#### Task instructions:
Please return only the lines from the one holding "This screenshot has height=443, width=689." through the one holding "Click the help icon for", exactly as they appear in the records below, both ends included.

--- Entries shown Enclosed Below ---

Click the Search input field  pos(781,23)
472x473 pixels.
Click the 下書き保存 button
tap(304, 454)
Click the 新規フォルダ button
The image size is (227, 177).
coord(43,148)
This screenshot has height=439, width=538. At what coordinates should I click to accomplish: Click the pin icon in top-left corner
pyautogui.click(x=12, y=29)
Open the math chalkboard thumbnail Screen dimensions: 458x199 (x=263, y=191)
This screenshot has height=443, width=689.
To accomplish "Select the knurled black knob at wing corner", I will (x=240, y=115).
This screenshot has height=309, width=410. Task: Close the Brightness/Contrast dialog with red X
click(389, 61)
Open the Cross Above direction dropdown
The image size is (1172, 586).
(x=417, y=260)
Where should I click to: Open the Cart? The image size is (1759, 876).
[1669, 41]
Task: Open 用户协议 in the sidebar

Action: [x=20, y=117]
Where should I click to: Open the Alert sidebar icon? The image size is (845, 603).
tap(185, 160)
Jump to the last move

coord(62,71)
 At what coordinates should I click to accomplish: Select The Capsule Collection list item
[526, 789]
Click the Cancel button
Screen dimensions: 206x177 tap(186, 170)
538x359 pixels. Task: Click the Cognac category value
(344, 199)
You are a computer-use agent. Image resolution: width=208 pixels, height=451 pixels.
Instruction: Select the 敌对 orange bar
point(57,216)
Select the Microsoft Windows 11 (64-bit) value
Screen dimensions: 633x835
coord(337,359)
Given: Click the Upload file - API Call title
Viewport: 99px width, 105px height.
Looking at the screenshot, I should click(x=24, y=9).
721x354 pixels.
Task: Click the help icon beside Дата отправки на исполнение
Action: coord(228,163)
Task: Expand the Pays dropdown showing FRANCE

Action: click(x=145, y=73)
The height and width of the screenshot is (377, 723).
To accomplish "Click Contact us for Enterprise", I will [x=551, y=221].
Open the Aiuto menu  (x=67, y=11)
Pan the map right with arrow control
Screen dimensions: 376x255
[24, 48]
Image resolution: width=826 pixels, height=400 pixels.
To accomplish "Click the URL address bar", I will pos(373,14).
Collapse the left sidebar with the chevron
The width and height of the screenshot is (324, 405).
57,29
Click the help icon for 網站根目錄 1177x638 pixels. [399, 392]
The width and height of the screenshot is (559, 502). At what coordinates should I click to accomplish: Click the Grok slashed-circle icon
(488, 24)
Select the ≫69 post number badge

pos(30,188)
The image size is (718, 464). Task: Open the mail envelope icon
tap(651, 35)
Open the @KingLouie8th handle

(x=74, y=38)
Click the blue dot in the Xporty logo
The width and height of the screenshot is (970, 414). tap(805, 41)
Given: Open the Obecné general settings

--- End of Enclosed Entries shown ---

#### Response area:
This screenshot has height=443, width=689.
To accomplish "Select the knurled black knob at wing corner", I will (x=240, y=115).
This screenshot has height=309, width=410. Task: Close the Brightness/Contrast dialog with red X
click(389, 61)
Open the Cross Above direction dropdown
The image size is (1172, 586).
(x=417, y=260)
Where should I click to: Open the Cart? The image size is (1759, 876).
[1669, 41]
Task: Open 用户协议 in the sidebar

Action: [x=20, y=117]
Where should I click to: Open the Alert sidebar icon? The image size is (845, 603).
tap(185, 160)
Jump to the last move

coord(62,71)
 At what coordinates should I click to accomplish: Select The Capsule Collection list item
[526, 789]
Click the Cancel button
Screen dimensions: 206x177 tap(186, 170)
538x359 pixels. Task: Click the Cognac category value
(344, 199)
You are a computer-use agent. Image resolution: width=208 pixels, height=451 pixels.
Instruction: Select the 敌对 orange bar
point(57,216)
Select the Microsoft Windows 11 (64-bit) value
Screen dimensions: 633x835
coord(337,359)
Given: Click the Upload file - API Call title
Viewport: 99px width, 105px height.
Looking at the screenshot, I should click(x=24, y=9).
721x354 pixels.
Task: Click the help icon beside Дата отправки на исполнение
Action: coord(228,163)
Task: Expand the Pays dropdown showing FRANCE

Action: click(x=145, y=73)
The height and width of the screenshot is (377, 723).
To accomplish "Click Contact us for Enterprise", I will [x=551, y=221].
Open the Aiuto menu  (x=67, y=11)
Pan the map right with arrow control
Screen dimensions: 376x255
[24, 48]
Image resolution: width=826 pixels, height=400 pixels.
To accomplish "Click the URL address bar", I will pos(373,14).
Collapse the left sidebar with the chevron
The width and height of the screenshot is (324, 405).
57,29
Click the help icon for 網站根目錄 1177x638 pixels. [399, 392]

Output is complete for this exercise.